I am very new to Python. This is my first code here. I am stuck with the above traceback but haven't found the solution yet. I have searched for a lot of questions on SO community as well but they didn't seem to help. What should I do next?

UPDATE:

As suggested by @Jean-François-Fabre, in his answer, I have added 'User-agent' to the header, now there is no traceback, but still there is an issue where my link cannot be opened in the browser.

Here is how the addheader looks like now:

browser.addheaders = [('User-agent', 'Mozilla/5.0 (Windows NT 10.0; Win64; x64) AppleWebKit/537.36 (KHTML, like Gecko) Chrome/71.0.3578.98 Safari/537.36')]

831

asked Feb 05 '19 06:02

Code_Ninja

4 Answers

I have just found out a way around to this issue even if the above issue still exists. I am posting this only to let the readers know that we can do it this way too:

Instead of using the mechanize package, we can use the webbrowser package and write the following python code in the Example.py:

import webbrowser
import sys

#This is an upgrade suggested by @Jean-François Fabre
listOfSites = sys.argv[1:]

for i in listOfSites:
    webbrowser.open_new_tab(i)

Then we can run this python code by executing the following command in the terminal/command prompt:

python Example.py https://www.google.com https://www.bing.com

This command mentioned above in the example will open two sites at a time. One is Google and the other is Bing

165

answered Oct 22 '22 21:10

Code_Ninja

Here you go :)

import sys
from mechanize import Browser, Request


browser = Browser()

browser.set_handle_equiv(True)
browser.set_handle_gzip(True)
browser.set_handle_redirect(True)
browser.set_handle_referer(True)
browser.set_handle_robots(False)

# setup your header, add anything you want
header = {'User-Agent': 'Mozilla/5.0 (Windows NT 5.1; rv:14.0) Gecko/20100101 Firefox/14.0.1', 'Referer': 'http://whateveritis.com'}


url_list = sys.argv[1:]
for url in url_list:
    request = Request(url=url, data=None, headers=header)
    response = browser.open(request)
    print(response.read())
    response.close()

answered Oct 22 '22 22:10

han solo

I don't know mechanize at all, but the traceback and variable names (and some googling) can help.
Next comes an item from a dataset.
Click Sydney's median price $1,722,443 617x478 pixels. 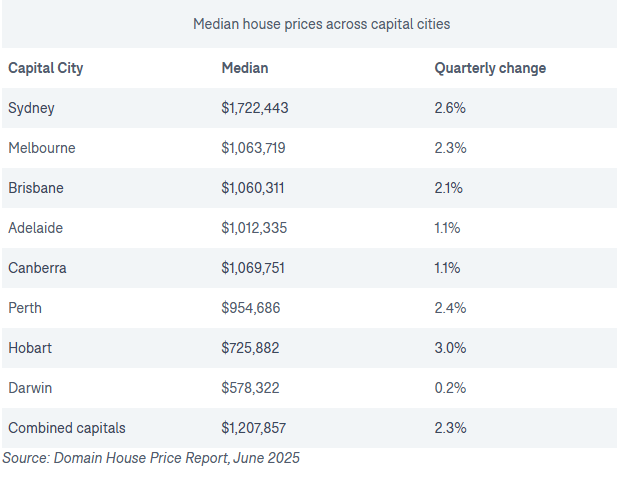(255, 108)
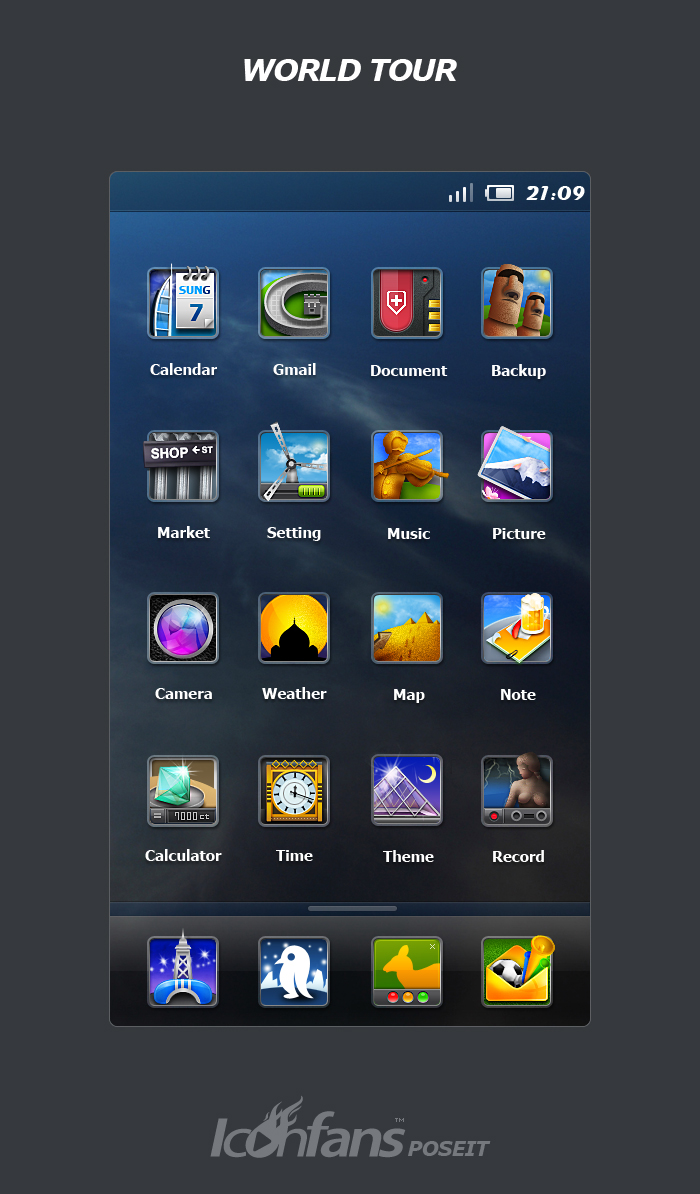Launch the Camera lens icon
Image resolution: width=700 pixels, height=1194 pixels.
click(x=183, y=628)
You're initializing addheaders with a list of strings. Some other examples (ex: Mechanize Python and addheader method - how do I know the newest headers?) show a list of tuples, which seem to match the traceback. Ex:

browser.addheaders = [('User-agent', 'Mozilla/5.0 (X11; U; Linux i686; en-US; rv:1.9.0.1) Gecko/2008071615 Fedora/3.0.1-1.fc9 Firefox/3.0.1')]
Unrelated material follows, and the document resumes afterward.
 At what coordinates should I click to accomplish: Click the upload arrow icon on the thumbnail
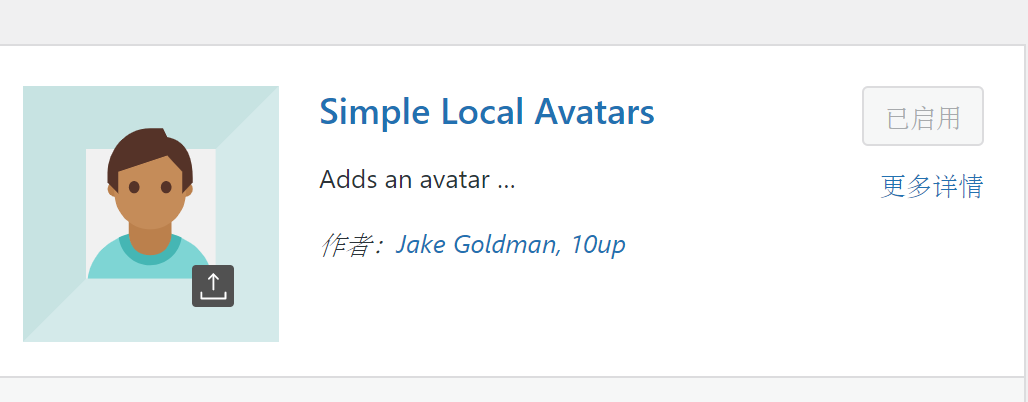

so it unpacks properly into name and value in loop

for name, value in whatever.addheaders:

You have to add the 'User-agent' property name (you can pass other less common parameters than the browser name)

answered Oct 22 '22 22:10

Jean-François Fabre

Let me try to answer your question in parts:

You're correct in adding "Browser Headers". Many servers might outright drop your connection as it's a definite sign of being crawled by a bot.
mechanize as stated by the docs "is a tool for programmatic web browsing".
This means it is primarily used to crawl webpages, parse their contents, fill forms, click on things, send requests, but not using a "real" web browser, with parts such as CSS rendering. For example you cannot open a page and take a screenshot, as there's not something "rendered", and to achieve this you would need to save the page, and render it using another solution.
If this suits you needs, check headless browsers as a technology, there are a lot of them. In the Python ecosystem, other than mechanize, I'd check "headless chromium", as "phantomjs" is unfortunately discontinued.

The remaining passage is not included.